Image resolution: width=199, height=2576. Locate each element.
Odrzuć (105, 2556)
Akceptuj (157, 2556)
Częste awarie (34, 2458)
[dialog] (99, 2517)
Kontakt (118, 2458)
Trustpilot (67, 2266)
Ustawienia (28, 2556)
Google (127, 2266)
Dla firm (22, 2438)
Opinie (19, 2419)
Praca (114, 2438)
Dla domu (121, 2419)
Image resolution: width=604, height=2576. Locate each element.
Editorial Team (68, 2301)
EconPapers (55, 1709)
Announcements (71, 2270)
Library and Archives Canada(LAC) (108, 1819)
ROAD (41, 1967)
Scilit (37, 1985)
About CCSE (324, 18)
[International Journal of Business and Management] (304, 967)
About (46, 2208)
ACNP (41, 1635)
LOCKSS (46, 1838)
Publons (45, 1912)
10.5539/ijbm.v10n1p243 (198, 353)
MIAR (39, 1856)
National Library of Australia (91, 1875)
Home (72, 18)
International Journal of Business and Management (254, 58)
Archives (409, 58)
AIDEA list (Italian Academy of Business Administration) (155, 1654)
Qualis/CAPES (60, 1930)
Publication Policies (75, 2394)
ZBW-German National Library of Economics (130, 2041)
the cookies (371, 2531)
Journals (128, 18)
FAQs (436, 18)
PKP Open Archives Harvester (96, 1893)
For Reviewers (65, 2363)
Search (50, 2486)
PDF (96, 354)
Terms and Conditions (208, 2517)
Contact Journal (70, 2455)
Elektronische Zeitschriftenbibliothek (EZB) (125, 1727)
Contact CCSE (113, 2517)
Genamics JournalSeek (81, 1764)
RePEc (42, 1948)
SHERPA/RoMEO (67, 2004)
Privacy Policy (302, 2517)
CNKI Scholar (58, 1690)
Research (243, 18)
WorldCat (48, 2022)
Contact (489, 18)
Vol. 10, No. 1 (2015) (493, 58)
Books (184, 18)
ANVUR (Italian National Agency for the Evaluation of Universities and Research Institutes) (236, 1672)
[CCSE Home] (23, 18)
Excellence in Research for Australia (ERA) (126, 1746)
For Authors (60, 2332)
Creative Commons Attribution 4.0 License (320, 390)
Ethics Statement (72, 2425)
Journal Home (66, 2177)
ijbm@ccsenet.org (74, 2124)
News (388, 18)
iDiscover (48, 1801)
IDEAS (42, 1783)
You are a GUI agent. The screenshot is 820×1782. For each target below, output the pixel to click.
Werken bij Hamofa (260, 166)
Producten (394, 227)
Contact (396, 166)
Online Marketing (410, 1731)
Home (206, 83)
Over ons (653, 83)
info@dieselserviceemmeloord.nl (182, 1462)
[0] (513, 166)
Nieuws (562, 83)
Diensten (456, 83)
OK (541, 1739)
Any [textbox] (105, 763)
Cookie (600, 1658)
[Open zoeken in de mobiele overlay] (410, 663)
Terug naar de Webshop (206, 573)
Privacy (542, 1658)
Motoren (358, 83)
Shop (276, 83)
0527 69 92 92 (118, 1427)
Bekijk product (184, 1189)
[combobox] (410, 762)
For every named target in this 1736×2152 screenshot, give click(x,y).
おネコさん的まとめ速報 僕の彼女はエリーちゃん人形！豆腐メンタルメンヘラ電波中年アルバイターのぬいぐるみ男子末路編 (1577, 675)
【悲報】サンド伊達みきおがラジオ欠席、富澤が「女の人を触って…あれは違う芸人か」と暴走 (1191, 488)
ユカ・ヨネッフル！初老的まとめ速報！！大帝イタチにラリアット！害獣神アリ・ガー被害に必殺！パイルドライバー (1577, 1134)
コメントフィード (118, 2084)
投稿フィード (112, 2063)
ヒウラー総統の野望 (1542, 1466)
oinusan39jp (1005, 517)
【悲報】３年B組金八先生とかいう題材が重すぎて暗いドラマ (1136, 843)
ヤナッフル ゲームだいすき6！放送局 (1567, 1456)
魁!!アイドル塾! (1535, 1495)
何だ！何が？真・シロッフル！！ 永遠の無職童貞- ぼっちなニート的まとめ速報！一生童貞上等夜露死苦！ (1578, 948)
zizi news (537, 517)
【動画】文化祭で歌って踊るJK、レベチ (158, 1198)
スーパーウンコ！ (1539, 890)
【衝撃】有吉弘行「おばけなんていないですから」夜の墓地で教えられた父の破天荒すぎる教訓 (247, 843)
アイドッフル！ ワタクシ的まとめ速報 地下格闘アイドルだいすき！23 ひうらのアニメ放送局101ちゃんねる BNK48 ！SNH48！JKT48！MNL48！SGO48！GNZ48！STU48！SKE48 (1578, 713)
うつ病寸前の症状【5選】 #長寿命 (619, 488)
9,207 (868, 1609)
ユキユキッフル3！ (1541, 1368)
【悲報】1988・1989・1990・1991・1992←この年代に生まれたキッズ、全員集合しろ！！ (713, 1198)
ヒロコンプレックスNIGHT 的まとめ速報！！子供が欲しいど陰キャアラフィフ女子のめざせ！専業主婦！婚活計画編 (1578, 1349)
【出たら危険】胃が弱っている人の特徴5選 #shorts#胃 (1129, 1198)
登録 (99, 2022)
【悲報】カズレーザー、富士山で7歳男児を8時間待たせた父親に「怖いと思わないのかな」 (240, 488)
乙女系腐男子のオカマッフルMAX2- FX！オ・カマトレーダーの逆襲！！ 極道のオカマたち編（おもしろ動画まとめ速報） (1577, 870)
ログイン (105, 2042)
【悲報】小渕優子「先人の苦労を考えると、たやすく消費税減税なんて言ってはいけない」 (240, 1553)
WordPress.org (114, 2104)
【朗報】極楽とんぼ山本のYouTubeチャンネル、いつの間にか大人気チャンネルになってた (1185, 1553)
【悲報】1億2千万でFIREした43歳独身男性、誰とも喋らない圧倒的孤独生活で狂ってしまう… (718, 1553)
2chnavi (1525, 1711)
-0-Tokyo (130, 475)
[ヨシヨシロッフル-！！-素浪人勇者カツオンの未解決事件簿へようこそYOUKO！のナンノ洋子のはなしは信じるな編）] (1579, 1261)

____________

TASK PROMPT. Where a line in the material above holds "Image", copy that line.

SOLUTION TO THE EXERCISE.
Image resolution: width=199, height=2576. Locate each element.
Image resolution: width=604, height=2576. Locate each element.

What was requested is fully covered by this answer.